Daylight hours were spent expending real ammunition. Nothing on the farm was off limits or out of season except Grandma and her chickens. Hour after hour I tramped the property dazed by blood-lust and heat, blazing away at rats in the tumble-down barn, discharging salvos into the bird-infested windbreak, and lying in wait in the brome grass at the edge of the garden for the sparrows to flutter to earth. Strange, novel sensations linked to the gun kept me prowling from sunup to sundown. Only a silhouette of Grandma in the matte grey of late dusk bellowing, “Charlie, get in here now! And I mean right now, goddamn it!” could override these feelings.

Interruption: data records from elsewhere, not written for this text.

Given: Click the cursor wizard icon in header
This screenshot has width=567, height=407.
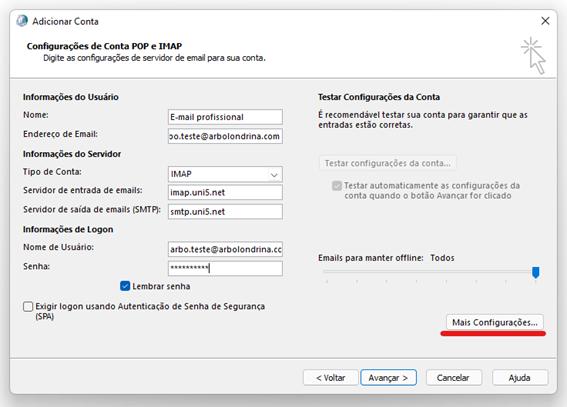Looking at the screenshot, I should pyautogui.click(x=534, y=56).
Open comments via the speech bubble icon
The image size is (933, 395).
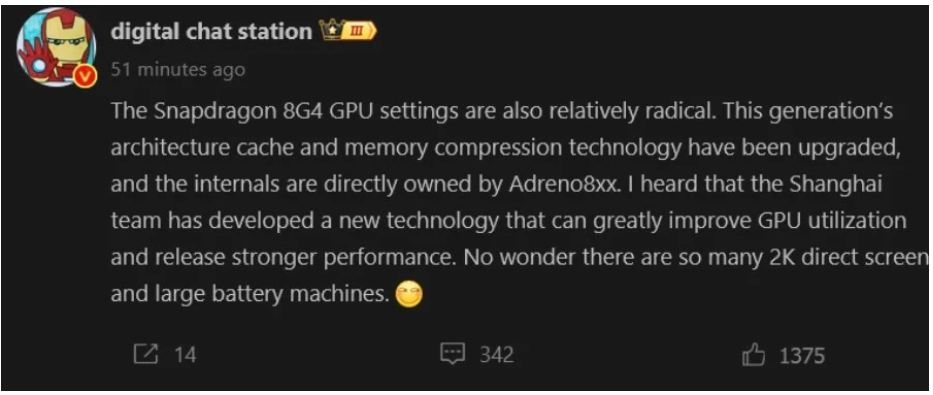452,355
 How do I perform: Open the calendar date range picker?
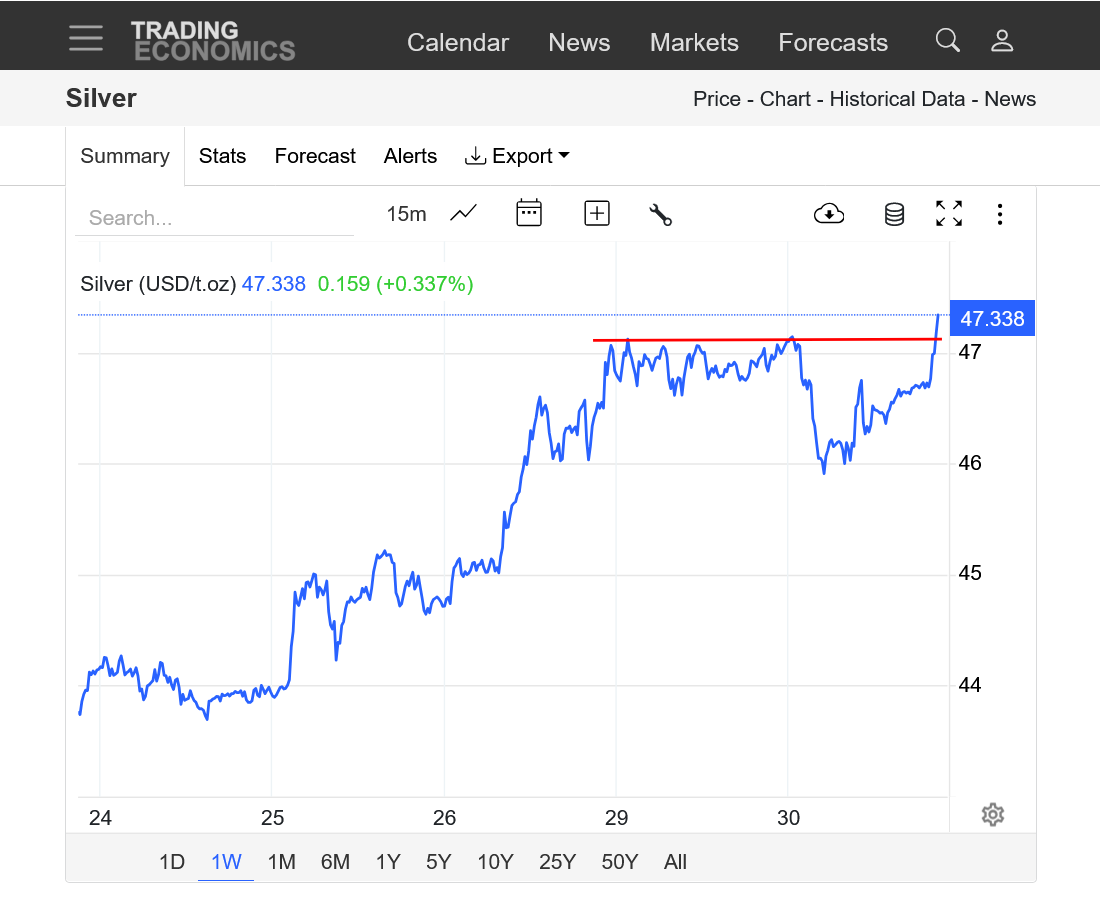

She wasn’t the only one calling me. So was Uncle Cecil. The very day after he conferred the Remington upon me I watched him park his car and laboriously mount the steps to the house. Five minutes later he was in the yard again, shading his eyes and turning on his heels slowly and deliberately through the four points of the compass. Noting that, I hastily retreated to the barn and scrambled into the hayloft from where I watched him clamber over fences, poke his head into abandoned sheds, peek around the fenders of junked automobiles, all the while mournfully imploring “Charlieeee! Oh, Charlieee!” at the top of his lungs. Finally after forty-five minutes of searching he gave up with a sad, resigned shrug of the shoulders, got into his car, and drove off.

But he was back the next day and the day after that and the day after that and every day following for a week and a half. And each day I hid. I found his confusion comical; it was a laugh to see him fuss-budgeting around the property, clumsily snagging his trousers on barbed wire, desperately squinting into collapsing sheds and derelict autos, cupping his hands to his mouth to halloo dramatically like a sea captain hallooing into the fog for a man lost overboard, smiling to the windbreak, the outbuildings, on the remote chance I might be lured out of them by his shit-eating, apologetic grin. Looking down at Uncle Cecil from the height of the hayloft gave me a feeling of control similar to the one I got with a gun in my hand. I did my best to persuade myself he had this coming to him for the way he had behaved in the basement. Maybe this would teach him to forget the stupid kids’ games and act his age. Yet another voice quietly argued that loneliness, too, has its claims.